А немец-то хитрый. Загнал два больших танка в сараи с воротами. Они подождали немного, и давай все наше войско колотить. Только самоходок потеряли две штуки. Что тут сделаешь, все по машинам. Кто смог, тот дал драпа…
Что значит большие? «Тигры»?
Видел и «тигры». В Польше сначала долго с боями продвигались вперед, а потом остановились в одном месте. Самоходку ветками закидали. Я на велосипеде решил прокатиться. И, наверное, метрах так в 400–450, не больше, смотрю — какая-то туша деревья валит, разворачивается.
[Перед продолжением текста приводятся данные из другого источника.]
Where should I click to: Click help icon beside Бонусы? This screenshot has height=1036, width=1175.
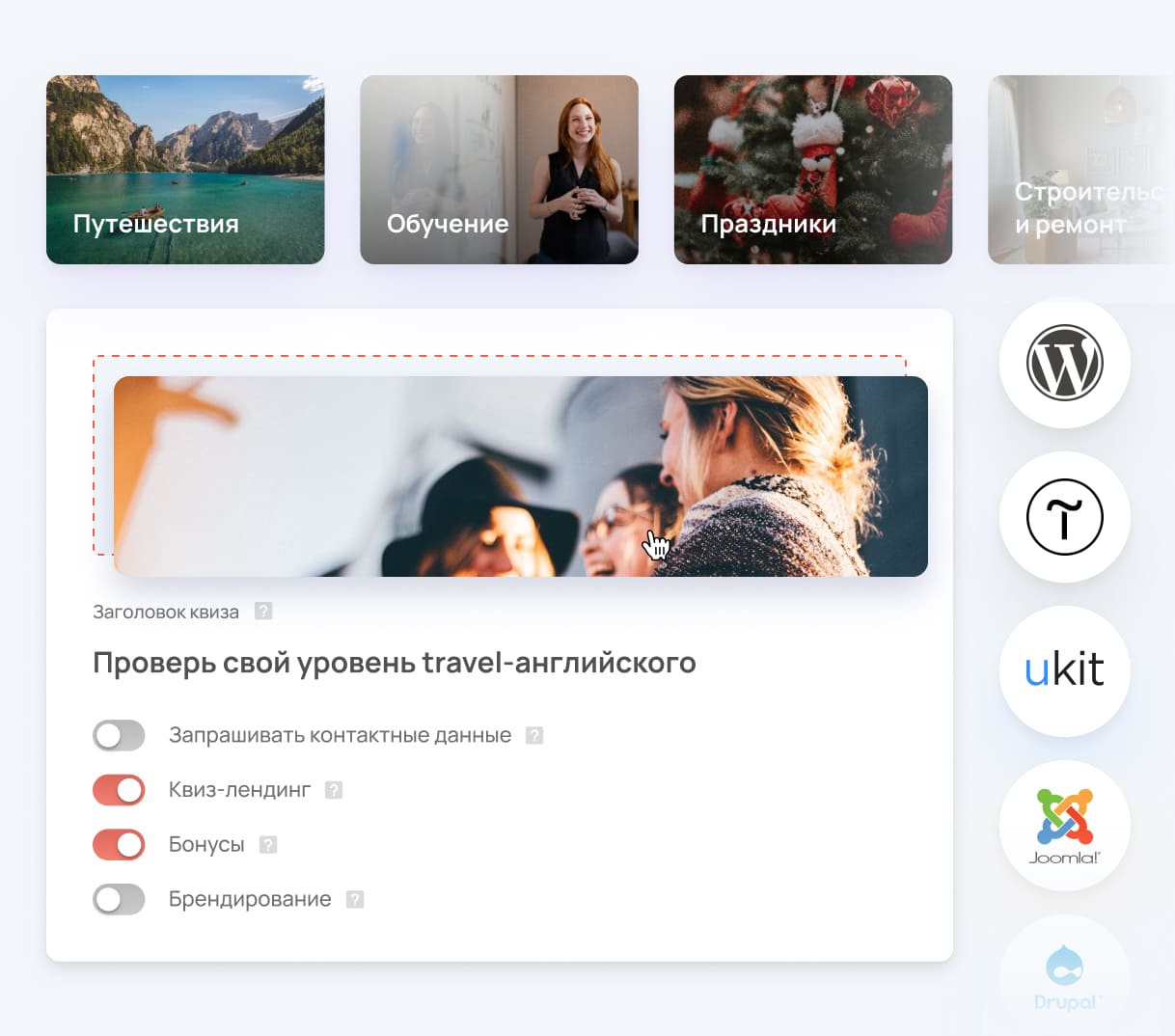(267, 844)
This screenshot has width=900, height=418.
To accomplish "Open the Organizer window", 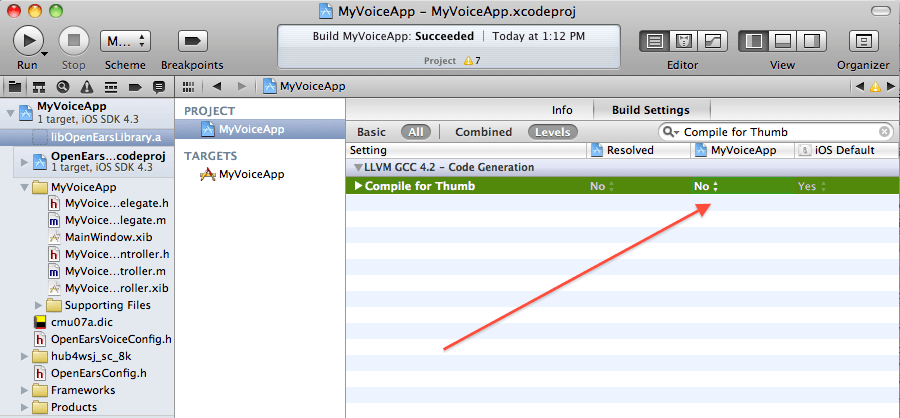I will click(x=862, y=41).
«Тигр»! Да страшный такой. Ну что? Ну, вернулся к самоходке. Стрелять по нему? Он меня шутя в порошок разотрет с ходу. Да ладно бы он один там барахтался, так за ним еще двое шли. Думаю, если пальну, все вместе они меня тут распотрошат. Так что это страшно.
А в одном месте немцы оставили нам «тигр» в подарок. Мы захватили деревню, и он стоит около дома, целехонек. Высотой с дом! 100 тонн, считай. У меня самоходка — 11 тонн.
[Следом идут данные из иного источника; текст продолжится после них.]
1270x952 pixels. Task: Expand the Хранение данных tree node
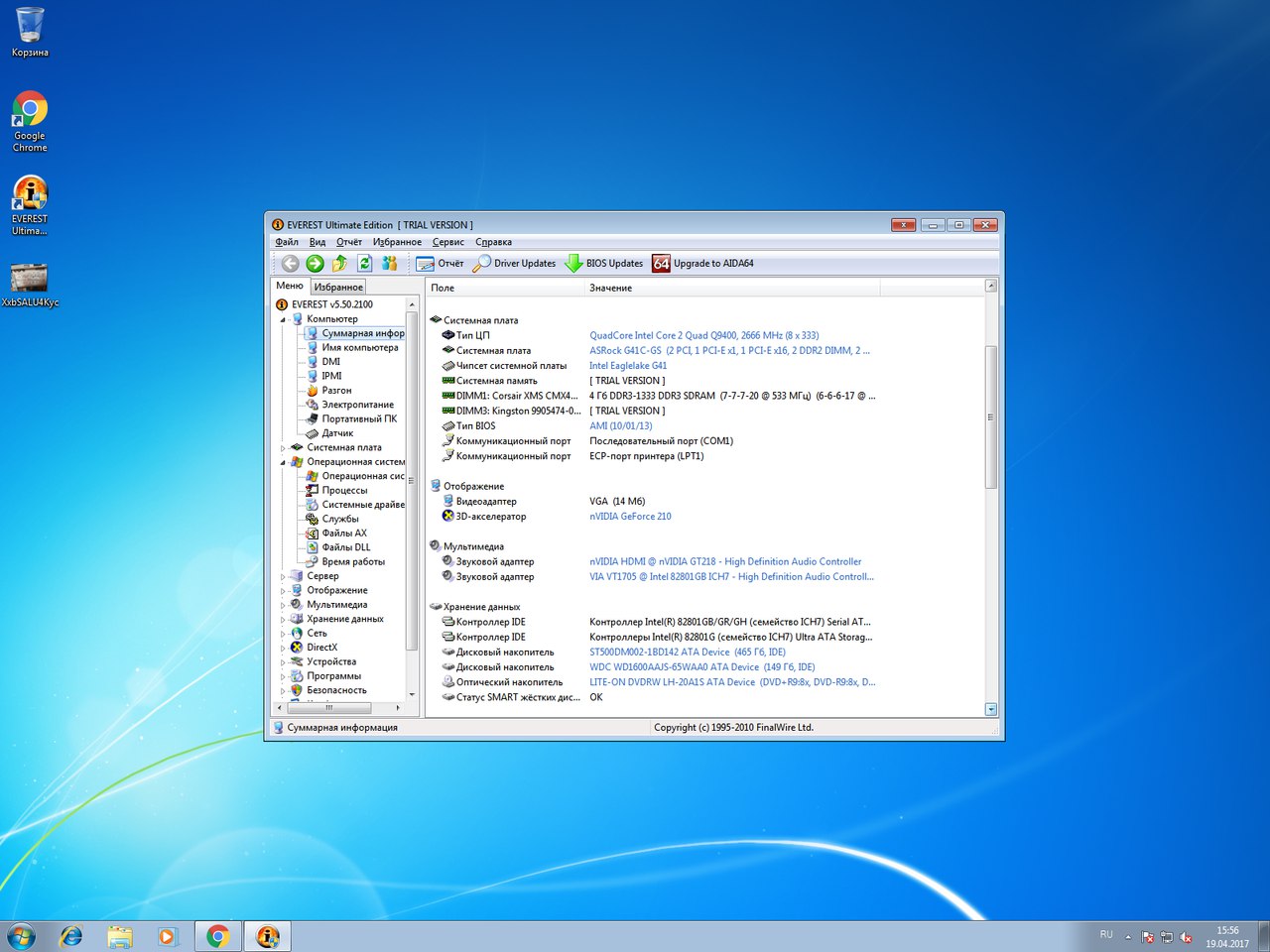coord(283,620)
У Вас в наградном листе написано, что вы подавили семь минометов?
Это писарь написал. Я к этому не имею никакого отношения. На самом деле мне удалось отбить позицию артиллеристов. Они оставили пушку и удрали. В результате немцы захватили орудие. Для расчета, считай, дело пахнет трибуналом. Хорошо еще они, между прочим, затвор выбросили, и пушка фактически бездействовала. И бегут по полю ко мне — «Самоходчики, выручайте! Захватили у нас пушку немцы. Мы там затвор бросили». Поехал с ними. Немцев, как тараканов. Я давай по ним осколочными палить. Заметались родные — им неудобно, в поле-то. Точно не считал, сколько снарядов выпустил, но я там их нормально наколотил. Пока мы немцев по полю гоняли, эти черти затвор подобрали, и пушку под нашим прикрытием уволокли. Так что все в порядке.
На занятиях. 1945 г.
Куда двинулись после Померании?
Три города взяли, потом стоп-команда, и нас развернули вниз на юг, под 90 градусов. Зеленый свет, на штурм Берлина. Значит, мы все, 21 машина двинулись в направлении на северо-западный район Берлина. Туда подошли… штурм в разгаре, сущий ад. Берлин окружили, немцам деваться некуда, поэтому они стоят до последнего. Стреляло каждое окно, каждая щель. Ну, и мы тоже… палили по ним, по окнам-то. Потерялись во времени. Сколько раз пополняли боекомплект, уже не вспомнить. Много набили их.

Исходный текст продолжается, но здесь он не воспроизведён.